In face of the challenges in simulation of responsive SAMs to a variety of triggers, there are some major problems to be solved. In MD simulations, the surface voltage is considered as an electrostatic field and no current was involved in the system. In the real experiment, however, a circuit was formed with constant current. Furthermore, the predicted critical triggering electric field strength is usually 1–2 orders of magnitude higher than the experimental measurement, which may result from the oversimplified models of the electrode and the electric field screening effect. Moreover, the charge transport between SAMs and the substrate, as well as the relaxation of the surface are not currently considered. In addition, most current MD simulations are based on the internal energy profile. In experiments, however, only the change in binding free energies for the ON/OFF states can be measured, which often takes place between recognition units and protein probes. With the rapid development of more powerful theoretical tools, we can expect more valuable predictions to guide laboratory preparation, reduce research cost, or even offer new physical pictures for these fascinating smart surfaces.

Conclusion and Outlook

Through synergetic theoretical and experimental efforts, electrically responsive surfaces, which base their switching mechanism on a charged molecular backbone or end group, have been demonstrated to enable the control of nonspecific and specific biomolecular interactions. Indeed, by exploring various dynamic molecular architectures on surfaces, electrically responsive surfaces have arose as powerful tools for modulating interactions of surfaces with proteins, bacterial and mammalian cells. Oligopeptides, which undergo conformational changes between collapsed (“OFF” state) and fully extended (“ON” state) structures on surfaces, allow for reversible biomolecule switching and control over biomolecular interactions under complex biological matrixes. Stimuli-responsive SAMs are robust under many biological conditions and when compared with polymer systems, they offer higher precision of distribution of surface functional entities and faster changes in surface properties.

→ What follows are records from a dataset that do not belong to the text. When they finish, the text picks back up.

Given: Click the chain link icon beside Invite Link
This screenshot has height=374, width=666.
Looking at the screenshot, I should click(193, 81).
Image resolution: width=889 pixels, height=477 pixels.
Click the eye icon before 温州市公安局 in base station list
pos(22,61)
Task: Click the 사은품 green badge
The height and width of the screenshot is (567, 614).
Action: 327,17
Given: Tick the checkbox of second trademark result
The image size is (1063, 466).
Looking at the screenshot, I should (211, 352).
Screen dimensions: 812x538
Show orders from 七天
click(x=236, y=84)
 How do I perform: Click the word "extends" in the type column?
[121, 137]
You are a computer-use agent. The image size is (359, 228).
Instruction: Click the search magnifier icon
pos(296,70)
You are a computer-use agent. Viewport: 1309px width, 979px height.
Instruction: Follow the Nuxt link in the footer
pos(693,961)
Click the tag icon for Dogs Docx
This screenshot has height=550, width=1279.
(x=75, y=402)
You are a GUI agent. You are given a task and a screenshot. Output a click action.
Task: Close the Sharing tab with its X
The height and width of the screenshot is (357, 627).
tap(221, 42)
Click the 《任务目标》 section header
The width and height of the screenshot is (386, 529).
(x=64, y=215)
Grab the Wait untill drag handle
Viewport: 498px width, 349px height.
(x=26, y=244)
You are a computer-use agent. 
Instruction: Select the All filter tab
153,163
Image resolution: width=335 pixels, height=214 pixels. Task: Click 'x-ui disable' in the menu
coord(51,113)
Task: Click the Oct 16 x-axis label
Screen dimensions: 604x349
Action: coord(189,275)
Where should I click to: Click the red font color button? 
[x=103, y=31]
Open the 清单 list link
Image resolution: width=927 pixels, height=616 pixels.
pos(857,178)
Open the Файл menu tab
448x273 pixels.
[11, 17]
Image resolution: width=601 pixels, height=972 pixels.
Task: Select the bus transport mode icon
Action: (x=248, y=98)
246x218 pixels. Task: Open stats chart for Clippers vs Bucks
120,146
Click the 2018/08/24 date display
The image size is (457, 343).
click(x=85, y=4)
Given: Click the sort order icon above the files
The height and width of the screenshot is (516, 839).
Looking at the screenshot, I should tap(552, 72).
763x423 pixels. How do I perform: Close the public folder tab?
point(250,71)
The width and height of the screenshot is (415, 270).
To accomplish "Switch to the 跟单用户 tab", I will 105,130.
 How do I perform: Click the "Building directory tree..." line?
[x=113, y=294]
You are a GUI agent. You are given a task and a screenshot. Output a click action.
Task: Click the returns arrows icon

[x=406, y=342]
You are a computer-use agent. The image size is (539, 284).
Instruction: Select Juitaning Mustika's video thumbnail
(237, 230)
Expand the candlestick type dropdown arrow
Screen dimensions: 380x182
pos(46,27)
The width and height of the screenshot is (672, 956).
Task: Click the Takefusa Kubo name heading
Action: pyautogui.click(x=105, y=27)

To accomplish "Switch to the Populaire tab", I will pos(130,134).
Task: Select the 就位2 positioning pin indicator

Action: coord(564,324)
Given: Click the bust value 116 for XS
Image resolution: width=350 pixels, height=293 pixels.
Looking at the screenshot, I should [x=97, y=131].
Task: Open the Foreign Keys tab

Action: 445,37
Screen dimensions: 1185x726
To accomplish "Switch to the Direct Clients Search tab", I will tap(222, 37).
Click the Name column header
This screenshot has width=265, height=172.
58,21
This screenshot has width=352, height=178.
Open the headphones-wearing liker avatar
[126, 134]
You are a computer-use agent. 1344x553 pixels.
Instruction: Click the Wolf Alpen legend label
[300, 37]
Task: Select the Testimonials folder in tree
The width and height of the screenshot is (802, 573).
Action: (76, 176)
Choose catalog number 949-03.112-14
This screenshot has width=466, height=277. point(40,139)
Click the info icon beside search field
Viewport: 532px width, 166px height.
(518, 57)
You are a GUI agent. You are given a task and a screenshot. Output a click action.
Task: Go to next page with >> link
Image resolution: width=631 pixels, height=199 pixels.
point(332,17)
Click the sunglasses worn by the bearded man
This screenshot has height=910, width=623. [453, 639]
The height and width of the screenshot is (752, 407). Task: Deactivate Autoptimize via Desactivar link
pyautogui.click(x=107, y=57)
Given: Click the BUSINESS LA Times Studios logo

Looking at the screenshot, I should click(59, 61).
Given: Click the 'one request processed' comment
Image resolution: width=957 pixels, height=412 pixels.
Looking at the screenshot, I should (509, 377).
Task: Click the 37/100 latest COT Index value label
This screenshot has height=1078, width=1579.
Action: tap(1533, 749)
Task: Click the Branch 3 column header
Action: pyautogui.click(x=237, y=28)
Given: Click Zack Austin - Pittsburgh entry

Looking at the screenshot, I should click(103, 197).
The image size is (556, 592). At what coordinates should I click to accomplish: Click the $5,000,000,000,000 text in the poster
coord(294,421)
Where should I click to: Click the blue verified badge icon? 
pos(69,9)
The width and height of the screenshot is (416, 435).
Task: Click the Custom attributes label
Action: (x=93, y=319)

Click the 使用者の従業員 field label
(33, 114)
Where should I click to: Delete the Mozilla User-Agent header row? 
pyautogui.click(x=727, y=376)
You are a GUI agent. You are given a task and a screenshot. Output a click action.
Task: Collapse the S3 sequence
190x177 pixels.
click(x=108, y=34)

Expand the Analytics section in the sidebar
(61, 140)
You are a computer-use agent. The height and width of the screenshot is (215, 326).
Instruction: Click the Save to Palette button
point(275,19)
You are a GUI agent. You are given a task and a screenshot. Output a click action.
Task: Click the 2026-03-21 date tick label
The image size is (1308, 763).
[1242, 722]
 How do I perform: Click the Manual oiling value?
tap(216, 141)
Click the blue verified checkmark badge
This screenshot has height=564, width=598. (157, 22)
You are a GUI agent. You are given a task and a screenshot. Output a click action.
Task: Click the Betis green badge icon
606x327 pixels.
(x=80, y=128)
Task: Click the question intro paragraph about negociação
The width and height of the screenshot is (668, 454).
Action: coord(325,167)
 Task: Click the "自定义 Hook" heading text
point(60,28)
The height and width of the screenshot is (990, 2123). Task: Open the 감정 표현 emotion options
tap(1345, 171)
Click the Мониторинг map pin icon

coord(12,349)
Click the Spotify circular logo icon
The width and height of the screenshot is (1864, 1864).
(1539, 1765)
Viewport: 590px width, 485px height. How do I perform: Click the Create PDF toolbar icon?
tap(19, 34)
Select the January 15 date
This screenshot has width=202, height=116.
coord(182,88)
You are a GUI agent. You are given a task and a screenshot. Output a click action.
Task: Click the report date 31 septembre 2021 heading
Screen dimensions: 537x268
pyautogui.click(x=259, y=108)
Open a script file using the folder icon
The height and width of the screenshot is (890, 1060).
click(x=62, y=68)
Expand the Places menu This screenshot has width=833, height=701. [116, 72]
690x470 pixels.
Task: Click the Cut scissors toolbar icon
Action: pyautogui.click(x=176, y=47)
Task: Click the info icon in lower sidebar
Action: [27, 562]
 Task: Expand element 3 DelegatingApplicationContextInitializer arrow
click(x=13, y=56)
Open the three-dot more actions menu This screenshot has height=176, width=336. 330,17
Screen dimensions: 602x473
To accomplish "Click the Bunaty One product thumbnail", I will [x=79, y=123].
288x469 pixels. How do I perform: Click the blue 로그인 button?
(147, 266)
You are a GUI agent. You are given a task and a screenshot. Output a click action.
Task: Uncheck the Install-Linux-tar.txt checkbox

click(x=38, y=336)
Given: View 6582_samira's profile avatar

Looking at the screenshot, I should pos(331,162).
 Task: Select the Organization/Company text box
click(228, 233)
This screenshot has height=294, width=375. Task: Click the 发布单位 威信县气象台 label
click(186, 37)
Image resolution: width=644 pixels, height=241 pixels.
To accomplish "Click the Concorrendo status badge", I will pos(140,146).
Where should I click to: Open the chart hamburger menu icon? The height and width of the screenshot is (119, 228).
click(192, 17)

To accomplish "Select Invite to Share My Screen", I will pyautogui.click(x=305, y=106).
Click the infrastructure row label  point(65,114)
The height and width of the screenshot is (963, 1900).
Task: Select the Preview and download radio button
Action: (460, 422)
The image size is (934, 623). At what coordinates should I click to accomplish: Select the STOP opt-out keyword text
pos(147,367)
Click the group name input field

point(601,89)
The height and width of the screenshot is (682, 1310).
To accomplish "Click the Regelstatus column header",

The described electrically responsive surfaces provide new opportunities for mechanistic studies of the pathways by which cells sense, integrate, and respond to changes in their environments. Using the developed stimuli-responsive surfaces, unprecedented reversibility and spatial and temporal precision is achievable, thus offering new experimental approaches to studying the regulation and dynamics of cell signaling. Electrically responsive surfaces, and indeed other stimuli-responsive systems, can also open new interesting prospects in the fields of drug delivery, bioimaging, tissue engineering, and regenerative medicine. The smart surfaces may be used to influence, lead, and accelerate various biological processes such as cell adhesion and growth, providing a means to deliver molecularly guided tissue regeneration. Biosensors, which transduce a biorecognition event into measurable electronic or optoelectronic signals, have a crucial role in a wide range of application, including clinical diagnosis, environmental monitoring, forensic analysis, and antiterrorism. Surfaces with highly efficient binding capacities for target species and with ability to modulate biomolecule activity on surfaces can be useful as a way to develop highly specific, ultrasensitive biosensors for early diagnosis of critical diseases. Thus, future research should be directed toward exploring such emerging opportunities. This journey will clearly bring new challenges and stimulate further efforts and contributions to this exciting field of stimuli-responsive surfaces. With nature as a source of inspiration and creativity, future efforts are expected to yield surfaces with superior reversibility characteristics, multiple biomolecule switching and control over the activity of larger biomolecules such as proteins.